• [Problem] Look through the listing for the string "конфіденційності" and copy out every line that holds it.

• [Records to process]
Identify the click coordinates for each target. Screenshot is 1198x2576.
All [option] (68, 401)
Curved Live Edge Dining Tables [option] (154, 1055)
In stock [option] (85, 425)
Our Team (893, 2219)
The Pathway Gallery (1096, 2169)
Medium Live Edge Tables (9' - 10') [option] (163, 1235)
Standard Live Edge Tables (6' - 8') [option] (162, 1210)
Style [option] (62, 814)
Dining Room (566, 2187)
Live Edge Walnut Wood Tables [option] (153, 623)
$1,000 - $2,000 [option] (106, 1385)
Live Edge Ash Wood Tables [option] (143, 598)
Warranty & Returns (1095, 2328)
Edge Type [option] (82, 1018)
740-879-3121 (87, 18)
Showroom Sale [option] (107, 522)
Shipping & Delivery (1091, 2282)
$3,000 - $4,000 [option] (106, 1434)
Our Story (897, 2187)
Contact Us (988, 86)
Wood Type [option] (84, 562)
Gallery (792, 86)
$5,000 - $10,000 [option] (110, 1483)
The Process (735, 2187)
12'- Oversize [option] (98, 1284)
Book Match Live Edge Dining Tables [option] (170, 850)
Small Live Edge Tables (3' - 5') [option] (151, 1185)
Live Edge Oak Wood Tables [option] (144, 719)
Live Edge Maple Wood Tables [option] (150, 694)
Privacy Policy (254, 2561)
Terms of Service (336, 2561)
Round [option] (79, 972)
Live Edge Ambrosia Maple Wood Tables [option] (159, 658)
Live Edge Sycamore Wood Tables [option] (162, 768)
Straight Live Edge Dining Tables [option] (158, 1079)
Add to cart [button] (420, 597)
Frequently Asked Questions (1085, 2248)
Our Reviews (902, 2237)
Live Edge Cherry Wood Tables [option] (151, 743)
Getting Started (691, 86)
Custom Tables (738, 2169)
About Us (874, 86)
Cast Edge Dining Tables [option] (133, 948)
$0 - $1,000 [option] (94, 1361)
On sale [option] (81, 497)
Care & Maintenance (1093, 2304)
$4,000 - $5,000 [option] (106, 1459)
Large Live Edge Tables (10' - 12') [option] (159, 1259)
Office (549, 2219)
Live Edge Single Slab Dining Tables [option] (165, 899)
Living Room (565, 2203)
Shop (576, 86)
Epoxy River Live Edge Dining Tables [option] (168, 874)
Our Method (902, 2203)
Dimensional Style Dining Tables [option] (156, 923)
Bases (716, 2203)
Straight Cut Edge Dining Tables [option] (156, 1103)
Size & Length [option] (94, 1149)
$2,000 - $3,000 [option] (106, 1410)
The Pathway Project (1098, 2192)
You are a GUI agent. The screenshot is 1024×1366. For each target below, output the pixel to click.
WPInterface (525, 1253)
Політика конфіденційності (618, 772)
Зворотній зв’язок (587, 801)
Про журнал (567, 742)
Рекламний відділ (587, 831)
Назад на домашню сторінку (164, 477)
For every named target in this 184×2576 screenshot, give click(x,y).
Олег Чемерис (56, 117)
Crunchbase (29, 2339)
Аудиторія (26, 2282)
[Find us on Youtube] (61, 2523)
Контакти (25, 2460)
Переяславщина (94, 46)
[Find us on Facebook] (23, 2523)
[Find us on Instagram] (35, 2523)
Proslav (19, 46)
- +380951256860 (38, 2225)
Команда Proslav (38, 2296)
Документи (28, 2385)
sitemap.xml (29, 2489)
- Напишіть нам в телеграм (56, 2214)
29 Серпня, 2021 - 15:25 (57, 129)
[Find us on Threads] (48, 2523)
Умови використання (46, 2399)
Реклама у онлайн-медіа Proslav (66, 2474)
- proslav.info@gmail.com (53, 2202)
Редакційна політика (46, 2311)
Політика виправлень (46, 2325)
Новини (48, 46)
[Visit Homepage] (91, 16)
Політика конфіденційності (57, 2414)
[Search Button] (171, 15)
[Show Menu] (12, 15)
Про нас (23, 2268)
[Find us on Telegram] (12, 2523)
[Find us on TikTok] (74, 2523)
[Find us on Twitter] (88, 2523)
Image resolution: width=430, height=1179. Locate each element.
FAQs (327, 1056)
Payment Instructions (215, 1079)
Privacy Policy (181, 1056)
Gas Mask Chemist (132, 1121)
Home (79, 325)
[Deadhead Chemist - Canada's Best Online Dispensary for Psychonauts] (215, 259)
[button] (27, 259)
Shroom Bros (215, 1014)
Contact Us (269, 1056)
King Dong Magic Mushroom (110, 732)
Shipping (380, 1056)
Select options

• [Output for this exercise]
Політика конфіденційності (618, 772)
Політика конфіденційності (57, 2414)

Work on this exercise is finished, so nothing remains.